Synthesis of (E)-2-((benzo[d]thiazol-2-ylimino)methyl)-6-methoxyphenol (1e)

The catalytic amount of acetic acid was added to a solution of 3e (0.5 mmol) and 2-hydroxy-3-methoxybenzaldehyde (0.6 mmol) in MeOH (4 mL), the mixture was stirred at reflux for 2 h. The resulting precipitate was isolated by suction filtration and washed with MeOH to give the pure product 1e.

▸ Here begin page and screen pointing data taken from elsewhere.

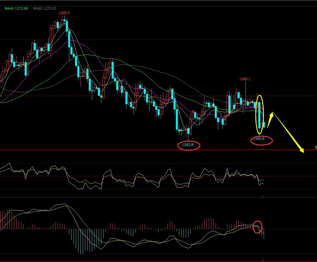Click the last cyan candle right of ellipse
Image resolution: width=317 pixels, height=262 pixels.
pyautogui.click(x=264, y=125)
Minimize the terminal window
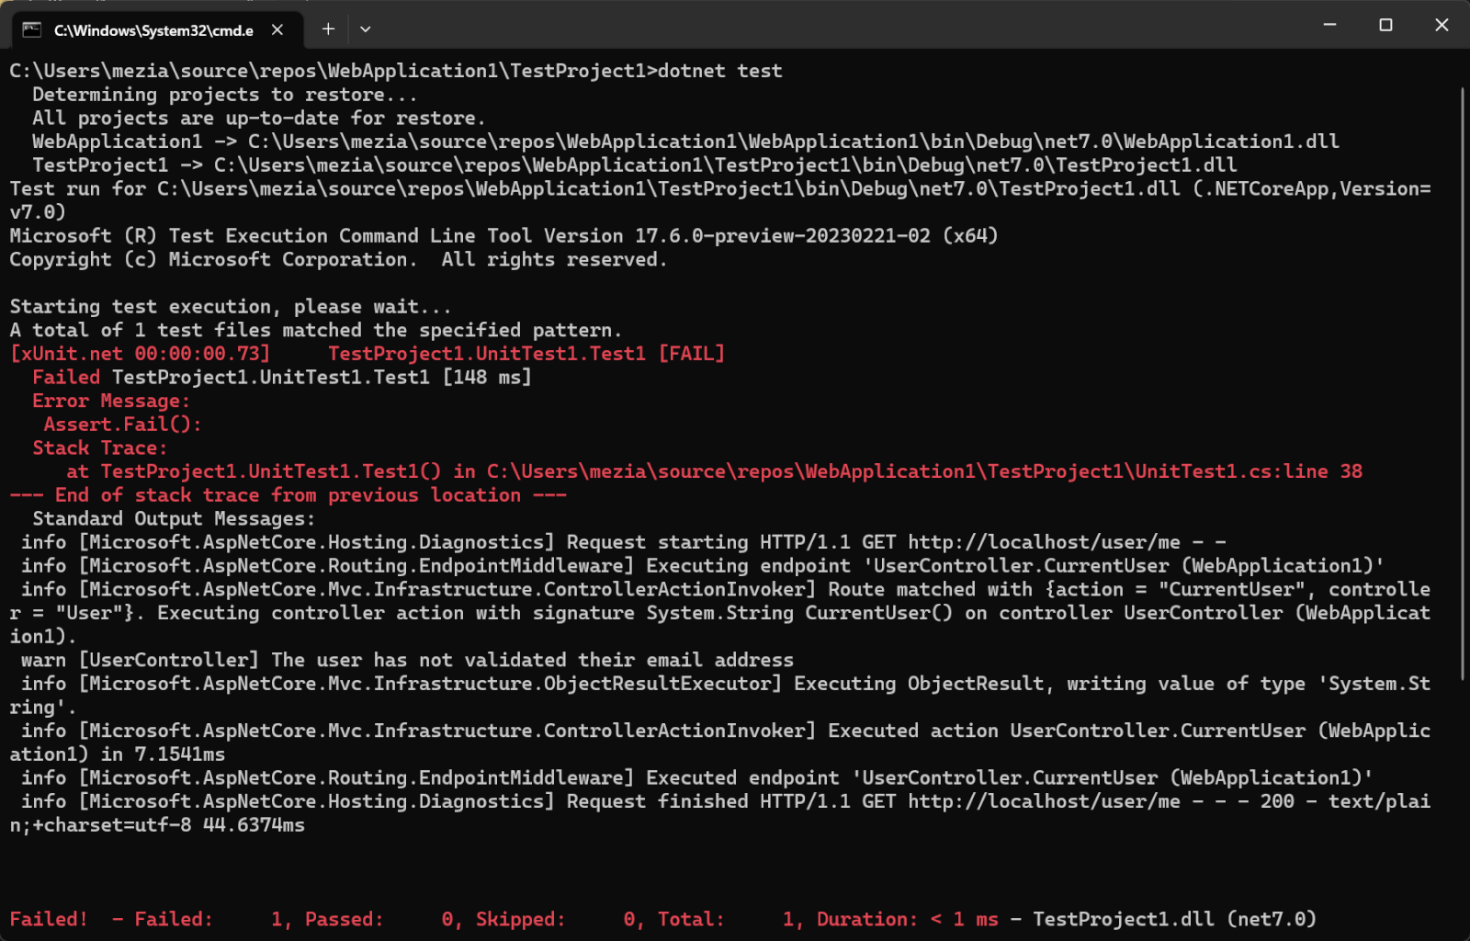This screenshot has height=941, width=1470. (1329, 25)
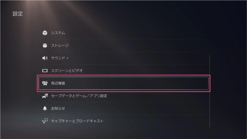The image size is (247, 139).
Task: Click the peripherals keyboard-controller icon
Action: click(x=45, y=83)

Orange solid; yield 32%. Mp 170–172 °C. 1H NMR (400 MHz, chloroform-d) δ 12.44 (s, 1H, OH), 9.26 (s, 1H, –CH[double bond, length as m-dash]N–), 7.96 (d, J = 8.2 Hz, 1H, ArH), 7.83 (d, J = 8.0 Hz, 1H, ArH), 7.51–7.45 (m, 1H, ArH), 7.39–7.33 (m, 1H, ArH), 7.13 (d, J = 7.9 Hz, 1H, ArH), 7.06 (d, J = 8.0 Hz, 1H, ArH), 6.95–6.89 (m, 1H, ArH), 3.93 (s, 3H, –CH3). 13C NMR (100 MHz, chloroform-d) δ 167.9, 166.4, 151.1, 150.5, 147.5, 133.7, 125.7, 124.3, 124.2, 122.0, 120.7, 118.3, 117.4, 115.8, 55.3. HRMS (ESI) m/z: calculated for C15H12N2NaO2S [M + Na]+: 307.0512, found: 307.0509.

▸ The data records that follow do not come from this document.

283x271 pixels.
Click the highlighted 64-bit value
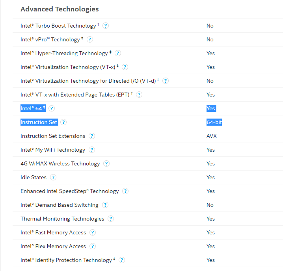tap(214, 123)
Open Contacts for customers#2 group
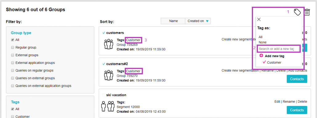 tap(297, 79)
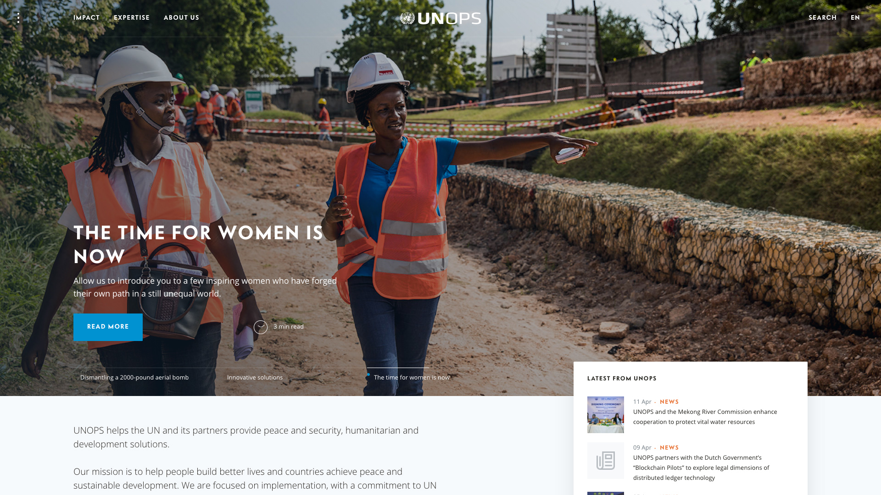Open the Mekong signing ceremony thumbnail
Screen dimensions: 881x495
click(606, 415)
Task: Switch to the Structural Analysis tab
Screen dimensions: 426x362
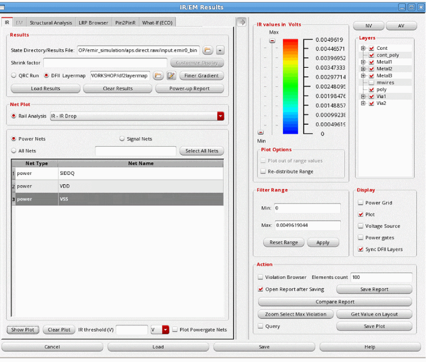Action: (51, 23)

Synthesis of 2-(((4-(benzo[d]thiazol-2-yl)phenyl)amino)methyl)-6-methoxy-phenol (1f)

NaBH4 (0.84 mmol) was added to a suspension of 1a (0.42 mmol) in MeOH (6 mL) and stirred at room temperature for 1 h. Upon completion, MeOH was removed under reduced pressure. The crude mixture was then purified by flash column chromatography in a mixture of petroleum ether and ethyl acetate to yield the pure product 1f. Light yellow solid; yield 66%. Mp 187–188 °C. 1H NMR (400 MHz, DMSO-d6) δ 8.79 (s, 1H, OH), 8.00 (d, J = 7.4 Hz, 1H, ArH), 7.89 (d, J = 8.1 Hz, 1H, ArH), 7.78 (d, J = 8.4 Hz, 2H, ArH), 7.46–7.43 (m, 1H, ArH), 7.35–7.31 (m, 1H, ArH), 6.88–6.84 (m, 2H, ArH and NH), 6.82–6.80 (m, 1H, ArH), 6.73–6.68 (m, 3H, ArH), 4.30 (d, J = 5.9 Hz, 2H, CH2), 3.80 (s, 3H, CH3). 13C NMR (100 MHz, DMSO-d6) δ 168.0, 153.9, 151.6, 147.3, 143.8, 133.7, 128.6, 126.2, 125.5, 124.3, 121.8, 121.7, 120.0, 120.0, 118.6, 111.9, 110.4, 55.8, 40.8. HRMS (ESI) m/z: calculated for C21H19N2O2S [M + H]+: 363.1162, found: 363.1190.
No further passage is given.